In the run-up to the end of October and Doomsday in November, I’d like to take a moment to stop and reflect on how much I like September.

September is the most-important month in my existence. I mean, not to get all existential on you, but the importance of September in Andyland starts with the fact that my mother was born in September. Without that event, someone else would be writing the column on this page once a week (and, for many of you, your blood pressure would be more stable).

September’s significance continues beyond that fact.
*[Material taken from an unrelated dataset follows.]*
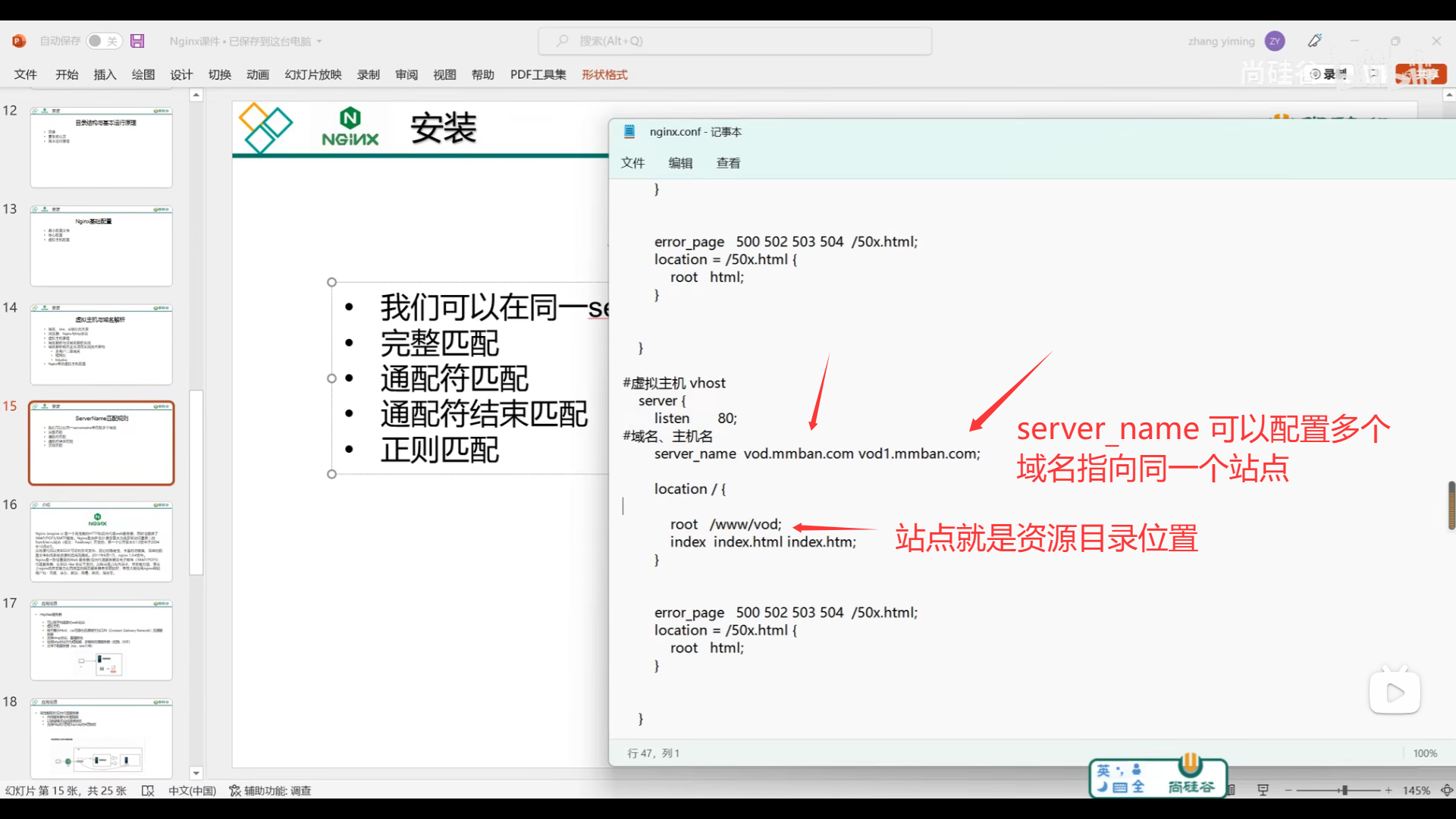Click the ZY user account avatar
Screen dimensions: 1456x819
coord(1275,41)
Joy was also born in September, and availability of venues meant we got married in September instead of an October wedding like we had initially discussed.
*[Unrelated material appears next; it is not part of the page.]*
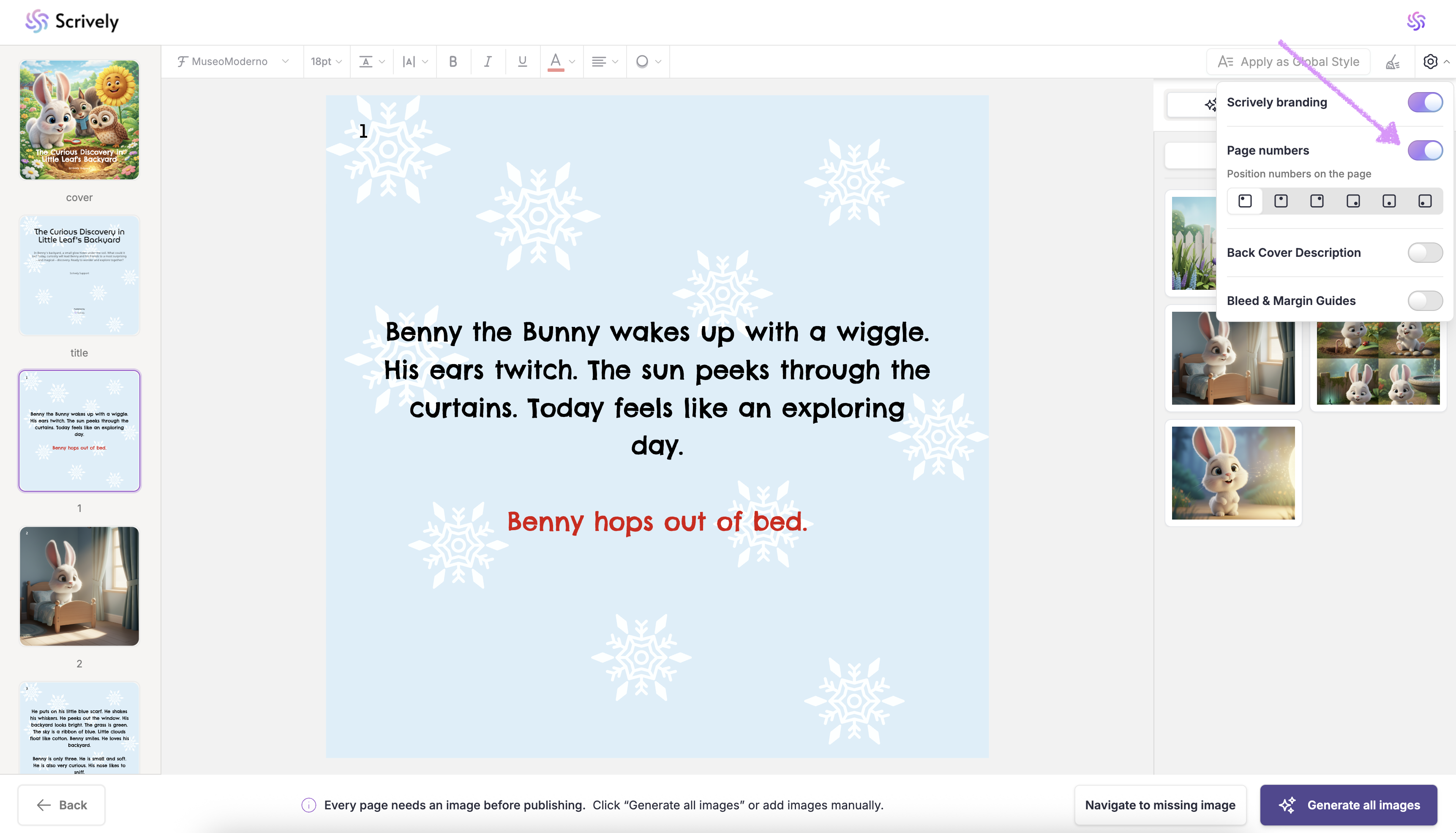Expand the text alignment dropdown
Viewport: 1456px width, 833px height.
604,61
I say “discussed,” but any guy knows that our input into wedding planning is usually “Uh-huh,” “Yes, dear,” and “Why are you inviting them?!!?”

Sixteen years ago, Joy and I got married in Reynoldsville. Dad did the ceremony in our tiny church, and we had the reception in The Foundry. We even took a lovely carriage ride through town. Yeah, it wasn’t very long, but how often do you get to pretend to be royalty? Of all our wedding pictures, the picture of us in the carriage is the only one still up.
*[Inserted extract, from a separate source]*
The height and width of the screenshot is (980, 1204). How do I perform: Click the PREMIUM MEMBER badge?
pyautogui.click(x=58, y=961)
Sixteen years is a long time, if you think about it. I’m sure some readers out there have been married for 20, 40, or even 60-plus, but I’m amazed at how much the world can change in 16 years. I mean, Google “images of phones from 2004” if you want to see how much things have changed. Joy and I have been through many, many phones since our first September together, but we’re still going strong.

Eight Septembers ago, my son was born. Timmy’s birth was a terrifying experience that started with amniotic fluid decreasing, Joy being pre-eclamptic, and a spinal gone wrong that led to a 45-minute period where I sat with Timmy in the nursery, both of us crying. He thought the world was too cold and bright. I thought Joy was dead because none of the doctors would talk to me. Since then, his birthday in September has been a happy occasion, usually marked with “Paw Patrol” or “Thomas the Tank Engine” decorations and cakes.

And Joy’s fine.

Yes, I have three birthdays and an anniversary to keep track of in September. One of my favorite advancements in the last 16 years is Amazon’s two-day shipping (saving anniversaries and birthdays for me). It’s easy to lose September, though, if you don’t have important events like these to remind you that the month is here. August leads up to school starting and October brings in the Halloween madness. The political campaigns ramp up for that end-date in November. Kids feel the slight chill in the air and start thinking about Christmas. But September, unassuming little September, holds its ground, giving us gradually-cooling weather, slowly-changing leaves, and starry evenings.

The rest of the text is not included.